Starting this fall, the University of the South has started a new student-success program titled the RISE Scholar Program. In it’s pre-pilot phase, the program currently enlists seven freshmen students and four sophomore mentors. RISE is unlike other scholar programs because it is non-specific to major or academic interest. Its goal is to link student-leaders of all majors and background into network of support for one another, and offer personalized guidance and opportunities for RISE Scholars to thrive both while students at Sewanee and in their professional lives. 

Alyssa Summers, Chair and Associate Professor of Biology, spearheaded the creation of this program. Summers served as Director of the Summer Bridge Program for two years, a program that offers rising high school seniors the opportunity to study biomedicine at Sewanee for three weeks during their summer between junior and senior years. 

While serving as director of this program, which partially aimed to recruit high-school students to Sewanee, Summers realized the necessity for a new kind of scholar program, one that focused on the success and retention of current Sewanee students. Summers explained, “We don’t really have a program that looks at the overall freshman experience at Sewanee and look to bring equality. Equality meaning just existing on campus, a community-minded and not academic minded program.” 

Launching a new scholar program, especially one that differentiates from other existing programs, is a challenge for Summers and the University. Working with Karen Proctor and Dean of Students Marichal Gentry (C’86), Summers launched the pre-pilot phase of the RISE Scholar program at the start of the 2019 Academic year. 

The students in the pre-pilot phase play an integral role in determining what the RISE Program will look like once operational. Summers explains, “We told the applicants, we want you to help us design this program. We are very interested in student-success and what impacts student-success. How freshmen, from various backgrounds, are engaging in the Sewanee campus, engaging both academically as well as socially? What things are helping you succeed? What are structural challenges? What makes you think you cannot succeed at Sewanee? What things can we (faculty) help bolster in terms of self-efficacy and leadership-development in the individual to help you address these structural challenges.”

Students currently in the program applied over the summer. “We don’t want to tell you who you are, to apply to this. We want to tell you who you are, and we want you to select that you want to be a part of this.” Pravesh Agarwal (C’23), a freshman from Kathmandu, Nepal, is one of the inaugural cohort of the program. 
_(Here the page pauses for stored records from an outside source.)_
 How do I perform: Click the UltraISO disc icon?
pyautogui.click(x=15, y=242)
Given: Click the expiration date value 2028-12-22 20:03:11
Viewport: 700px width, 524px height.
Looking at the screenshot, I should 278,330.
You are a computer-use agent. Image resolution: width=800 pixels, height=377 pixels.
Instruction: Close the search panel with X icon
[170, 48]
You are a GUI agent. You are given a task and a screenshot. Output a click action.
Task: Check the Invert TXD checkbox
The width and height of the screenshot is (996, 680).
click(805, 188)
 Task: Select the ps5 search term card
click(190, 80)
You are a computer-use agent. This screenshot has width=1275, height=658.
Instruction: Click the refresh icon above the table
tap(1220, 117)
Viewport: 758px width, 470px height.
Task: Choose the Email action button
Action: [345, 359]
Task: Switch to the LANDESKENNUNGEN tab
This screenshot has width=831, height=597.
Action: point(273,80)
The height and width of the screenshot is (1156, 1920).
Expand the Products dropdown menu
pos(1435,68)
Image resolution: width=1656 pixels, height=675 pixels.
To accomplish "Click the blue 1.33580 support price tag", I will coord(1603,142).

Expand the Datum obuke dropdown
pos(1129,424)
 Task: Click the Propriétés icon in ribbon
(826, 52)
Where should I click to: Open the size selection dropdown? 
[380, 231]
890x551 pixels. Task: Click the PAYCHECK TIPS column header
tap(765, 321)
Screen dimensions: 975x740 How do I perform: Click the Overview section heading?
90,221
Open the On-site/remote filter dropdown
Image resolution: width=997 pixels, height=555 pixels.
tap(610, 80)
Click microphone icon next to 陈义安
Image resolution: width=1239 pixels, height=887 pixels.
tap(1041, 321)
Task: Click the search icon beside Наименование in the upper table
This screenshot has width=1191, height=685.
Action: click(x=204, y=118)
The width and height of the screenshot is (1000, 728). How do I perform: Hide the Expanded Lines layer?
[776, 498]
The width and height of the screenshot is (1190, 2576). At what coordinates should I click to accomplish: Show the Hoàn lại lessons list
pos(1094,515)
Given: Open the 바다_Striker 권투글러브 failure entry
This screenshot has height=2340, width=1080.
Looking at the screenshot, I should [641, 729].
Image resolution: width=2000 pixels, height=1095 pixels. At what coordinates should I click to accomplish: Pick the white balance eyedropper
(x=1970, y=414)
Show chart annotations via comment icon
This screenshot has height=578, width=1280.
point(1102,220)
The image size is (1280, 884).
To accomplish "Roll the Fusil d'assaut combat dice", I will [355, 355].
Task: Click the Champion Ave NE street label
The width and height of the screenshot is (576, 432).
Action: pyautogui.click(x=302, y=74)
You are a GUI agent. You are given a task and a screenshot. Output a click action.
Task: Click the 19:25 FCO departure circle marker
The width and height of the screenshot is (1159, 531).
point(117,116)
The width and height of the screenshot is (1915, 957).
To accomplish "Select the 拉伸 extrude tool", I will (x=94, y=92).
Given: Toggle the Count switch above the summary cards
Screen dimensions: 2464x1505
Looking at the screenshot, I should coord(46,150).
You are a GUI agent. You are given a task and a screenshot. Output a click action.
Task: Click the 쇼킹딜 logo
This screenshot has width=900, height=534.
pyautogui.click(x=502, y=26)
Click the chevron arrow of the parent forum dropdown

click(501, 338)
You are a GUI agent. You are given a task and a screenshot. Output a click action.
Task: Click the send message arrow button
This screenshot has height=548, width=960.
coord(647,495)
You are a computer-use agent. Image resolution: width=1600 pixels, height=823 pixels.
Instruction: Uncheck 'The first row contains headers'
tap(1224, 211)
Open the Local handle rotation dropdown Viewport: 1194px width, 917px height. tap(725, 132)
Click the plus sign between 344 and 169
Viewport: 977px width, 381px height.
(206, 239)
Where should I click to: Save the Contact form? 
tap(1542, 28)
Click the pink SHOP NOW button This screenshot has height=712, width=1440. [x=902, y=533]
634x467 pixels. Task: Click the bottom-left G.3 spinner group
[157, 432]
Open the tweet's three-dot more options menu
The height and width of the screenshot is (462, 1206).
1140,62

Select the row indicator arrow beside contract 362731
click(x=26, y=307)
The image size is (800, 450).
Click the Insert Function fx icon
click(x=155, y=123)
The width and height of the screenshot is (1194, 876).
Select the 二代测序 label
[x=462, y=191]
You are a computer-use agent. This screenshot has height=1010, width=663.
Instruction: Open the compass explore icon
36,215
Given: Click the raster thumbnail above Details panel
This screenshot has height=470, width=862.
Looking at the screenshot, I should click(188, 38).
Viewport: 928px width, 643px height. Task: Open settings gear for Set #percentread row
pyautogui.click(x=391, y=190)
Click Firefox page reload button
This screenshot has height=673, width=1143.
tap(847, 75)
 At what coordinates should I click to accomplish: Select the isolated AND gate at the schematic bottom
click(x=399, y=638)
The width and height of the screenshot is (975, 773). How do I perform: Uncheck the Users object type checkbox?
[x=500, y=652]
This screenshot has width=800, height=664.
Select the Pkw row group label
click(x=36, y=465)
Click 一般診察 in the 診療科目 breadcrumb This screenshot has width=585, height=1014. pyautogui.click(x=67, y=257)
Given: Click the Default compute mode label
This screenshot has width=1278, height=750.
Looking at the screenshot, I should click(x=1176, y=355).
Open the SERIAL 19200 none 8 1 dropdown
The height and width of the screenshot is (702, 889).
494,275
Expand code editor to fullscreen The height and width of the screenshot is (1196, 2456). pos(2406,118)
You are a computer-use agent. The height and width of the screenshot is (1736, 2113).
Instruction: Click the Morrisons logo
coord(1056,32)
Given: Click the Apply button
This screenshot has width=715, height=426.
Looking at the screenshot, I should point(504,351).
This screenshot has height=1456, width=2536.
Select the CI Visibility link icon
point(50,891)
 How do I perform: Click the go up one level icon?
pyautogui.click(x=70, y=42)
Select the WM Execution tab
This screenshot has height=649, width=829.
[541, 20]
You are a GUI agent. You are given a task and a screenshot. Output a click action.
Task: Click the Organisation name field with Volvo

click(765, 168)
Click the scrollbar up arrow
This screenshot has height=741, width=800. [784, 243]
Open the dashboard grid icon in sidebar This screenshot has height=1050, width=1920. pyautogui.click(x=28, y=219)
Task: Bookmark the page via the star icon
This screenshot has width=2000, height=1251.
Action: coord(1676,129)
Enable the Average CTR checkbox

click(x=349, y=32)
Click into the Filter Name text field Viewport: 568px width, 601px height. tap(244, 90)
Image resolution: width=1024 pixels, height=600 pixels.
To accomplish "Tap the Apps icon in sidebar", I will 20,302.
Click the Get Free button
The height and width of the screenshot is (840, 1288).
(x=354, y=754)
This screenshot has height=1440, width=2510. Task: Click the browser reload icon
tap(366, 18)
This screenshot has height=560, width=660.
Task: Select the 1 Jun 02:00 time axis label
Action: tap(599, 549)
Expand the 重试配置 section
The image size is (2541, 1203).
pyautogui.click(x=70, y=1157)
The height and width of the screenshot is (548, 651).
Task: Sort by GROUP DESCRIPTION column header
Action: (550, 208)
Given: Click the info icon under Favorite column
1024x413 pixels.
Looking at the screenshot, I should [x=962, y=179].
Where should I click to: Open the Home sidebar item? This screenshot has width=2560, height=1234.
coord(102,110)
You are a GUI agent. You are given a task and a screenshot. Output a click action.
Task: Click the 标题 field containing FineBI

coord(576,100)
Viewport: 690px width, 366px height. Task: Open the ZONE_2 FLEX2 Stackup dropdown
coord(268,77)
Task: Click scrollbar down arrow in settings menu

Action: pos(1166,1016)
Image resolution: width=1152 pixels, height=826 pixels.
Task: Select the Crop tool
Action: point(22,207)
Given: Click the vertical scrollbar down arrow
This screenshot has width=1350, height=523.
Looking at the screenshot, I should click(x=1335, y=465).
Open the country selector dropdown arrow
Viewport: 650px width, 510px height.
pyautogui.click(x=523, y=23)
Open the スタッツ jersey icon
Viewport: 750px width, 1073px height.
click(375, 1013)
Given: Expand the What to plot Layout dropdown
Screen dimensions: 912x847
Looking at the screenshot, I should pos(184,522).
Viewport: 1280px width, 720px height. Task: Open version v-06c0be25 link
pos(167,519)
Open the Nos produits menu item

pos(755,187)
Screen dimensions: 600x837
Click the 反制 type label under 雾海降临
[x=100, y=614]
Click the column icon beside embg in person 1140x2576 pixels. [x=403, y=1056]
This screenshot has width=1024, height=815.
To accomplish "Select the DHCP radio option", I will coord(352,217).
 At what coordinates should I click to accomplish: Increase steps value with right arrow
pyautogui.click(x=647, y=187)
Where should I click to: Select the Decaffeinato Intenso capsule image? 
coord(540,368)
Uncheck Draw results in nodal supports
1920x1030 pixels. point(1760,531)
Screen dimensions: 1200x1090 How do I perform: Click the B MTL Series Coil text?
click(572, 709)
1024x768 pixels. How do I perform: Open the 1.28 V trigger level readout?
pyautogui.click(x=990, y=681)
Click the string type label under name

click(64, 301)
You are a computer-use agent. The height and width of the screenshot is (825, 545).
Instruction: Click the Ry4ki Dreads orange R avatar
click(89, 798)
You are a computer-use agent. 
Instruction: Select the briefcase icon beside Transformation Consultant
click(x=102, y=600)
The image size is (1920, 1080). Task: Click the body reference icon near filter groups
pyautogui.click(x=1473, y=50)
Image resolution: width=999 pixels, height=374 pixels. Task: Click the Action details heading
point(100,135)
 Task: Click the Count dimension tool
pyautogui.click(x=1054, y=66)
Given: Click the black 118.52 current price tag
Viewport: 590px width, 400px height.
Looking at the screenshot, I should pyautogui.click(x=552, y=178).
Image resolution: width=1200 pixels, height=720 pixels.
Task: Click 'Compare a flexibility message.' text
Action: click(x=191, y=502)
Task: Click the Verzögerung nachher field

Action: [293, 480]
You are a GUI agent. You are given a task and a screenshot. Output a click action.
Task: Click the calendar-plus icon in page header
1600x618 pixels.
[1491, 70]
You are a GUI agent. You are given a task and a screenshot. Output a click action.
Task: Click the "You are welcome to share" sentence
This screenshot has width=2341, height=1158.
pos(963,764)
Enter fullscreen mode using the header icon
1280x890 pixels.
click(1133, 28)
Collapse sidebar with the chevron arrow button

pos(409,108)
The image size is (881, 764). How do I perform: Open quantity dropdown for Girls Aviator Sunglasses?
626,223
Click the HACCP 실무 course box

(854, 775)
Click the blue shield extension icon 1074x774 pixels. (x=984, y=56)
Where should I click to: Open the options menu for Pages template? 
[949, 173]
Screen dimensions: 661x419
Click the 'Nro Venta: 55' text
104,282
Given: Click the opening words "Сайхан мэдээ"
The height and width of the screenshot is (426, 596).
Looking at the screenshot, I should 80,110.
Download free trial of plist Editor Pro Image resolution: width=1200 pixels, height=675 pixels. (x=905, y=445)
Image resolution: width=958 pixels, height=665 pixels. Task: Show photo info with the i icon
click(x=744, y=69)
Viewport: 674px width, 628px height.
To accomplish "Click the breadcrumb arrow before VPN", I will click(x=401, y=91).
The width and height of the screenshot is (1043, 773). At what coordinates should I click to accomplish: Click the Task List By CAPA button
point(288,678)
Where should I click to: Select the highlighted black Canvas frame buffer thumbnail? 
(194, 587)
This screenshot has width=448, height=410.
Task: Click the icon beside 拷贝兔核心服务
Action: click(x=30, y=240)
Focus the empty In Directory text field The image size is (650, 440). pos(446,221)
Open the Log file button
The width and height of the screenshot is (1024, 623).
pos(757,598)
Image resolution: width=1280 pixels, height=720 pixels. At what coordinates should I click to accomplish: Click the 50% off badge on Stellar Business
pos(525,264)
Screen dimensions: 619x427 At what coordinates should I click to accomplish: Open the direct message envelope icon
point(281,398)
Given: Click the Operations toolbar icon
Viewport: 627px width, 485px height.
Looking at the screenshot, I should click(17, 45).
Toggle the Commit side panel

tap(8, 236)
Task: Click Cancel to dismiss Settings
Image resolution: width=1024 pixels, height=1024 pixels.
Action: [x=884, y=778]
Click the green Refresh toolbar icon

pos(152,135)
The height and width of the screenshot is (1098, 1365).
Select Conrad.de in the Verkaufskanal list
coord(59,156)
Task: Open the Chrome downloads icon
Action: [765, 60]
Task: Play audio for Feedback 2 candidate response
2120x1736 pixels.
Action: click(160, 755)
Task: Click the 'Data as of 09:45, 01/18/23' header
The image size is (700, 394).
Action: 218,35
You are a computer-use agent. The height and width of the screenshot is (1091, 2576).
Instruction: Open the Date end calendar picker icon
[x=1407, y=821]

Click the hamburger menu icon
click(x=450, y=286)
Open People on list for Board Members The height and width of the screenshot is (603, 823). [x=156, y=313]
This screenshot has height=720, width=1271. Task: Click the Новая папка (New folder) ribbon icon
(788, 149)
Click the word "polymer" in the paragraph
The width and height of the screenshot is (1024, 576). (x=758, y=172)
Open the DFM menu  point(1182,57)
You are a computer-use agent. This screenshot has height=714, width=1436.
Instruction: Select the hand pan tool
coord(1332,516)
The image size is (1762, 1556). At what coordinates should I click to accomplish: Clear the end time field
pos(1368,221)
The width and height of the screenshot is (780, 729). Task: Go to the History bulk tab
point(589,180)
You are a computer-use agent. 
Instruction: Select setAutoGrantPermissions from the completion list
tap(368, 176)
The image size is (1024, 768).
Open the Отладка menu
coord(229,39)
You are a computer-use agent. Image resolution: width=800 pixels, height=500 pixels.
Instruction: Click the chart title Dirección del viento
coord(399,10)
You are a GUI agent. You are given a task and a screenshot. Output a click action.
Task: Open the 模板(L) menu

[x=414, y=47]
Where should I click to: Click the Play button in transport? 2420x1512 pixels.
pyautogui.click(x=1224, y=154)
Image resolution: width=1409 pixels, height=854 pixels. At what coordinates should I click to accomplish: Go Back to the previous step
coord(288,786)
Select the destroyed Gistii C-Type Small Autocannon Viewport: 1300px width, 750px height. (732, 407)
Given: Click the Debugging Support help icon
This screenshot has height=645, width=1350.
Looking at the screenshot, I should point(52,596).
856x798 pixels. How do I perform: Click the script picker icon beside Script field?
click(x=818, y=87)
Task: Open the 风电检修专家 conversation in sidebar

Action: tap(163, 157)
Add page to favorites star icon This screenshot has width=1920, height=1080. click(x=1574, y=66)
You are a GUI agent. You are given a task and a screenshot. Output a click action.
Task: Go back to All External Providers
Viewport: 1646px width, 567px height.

Agarwal described the personal nature of the program, “RISE Scholar program is ultimately a student success program, and depending on what you feel you might need to succeed in Sewanee, RISE could be a good fit for you. I say this because success for one might not be the same for someone else. Hence, I would think about what success means to me and the best part about RISE is that you don’t have to have an answer. It is already within everyone of us, we only need to learn about it and let it take an explicit shape.”

The RISE pre-pilot program has been a success, especially with helping students visualize careers that coincide with their desired areas of study. Students’ interests in RISE range from finding pathways to doctorates in STEM biology to visualizing a career in creative writing. Students in the program meet bi-weekly to discuss academic and personal issues as well as the state of their program. Summers and current RISE Students are looking at other student-success programs across the country and Sewanee’s own needs in creating the full pilot of the RISE Scholar program that will launch next year. 

Summers wants the RISE Scholar program to offer Sewanee students more than just academic assistance: “The goal is to extend the network between students and professors. It is important that during a students life at Sewanee, both during the good times and the hard times, that student’s feel they have advocates on this campus who want them to succeed.”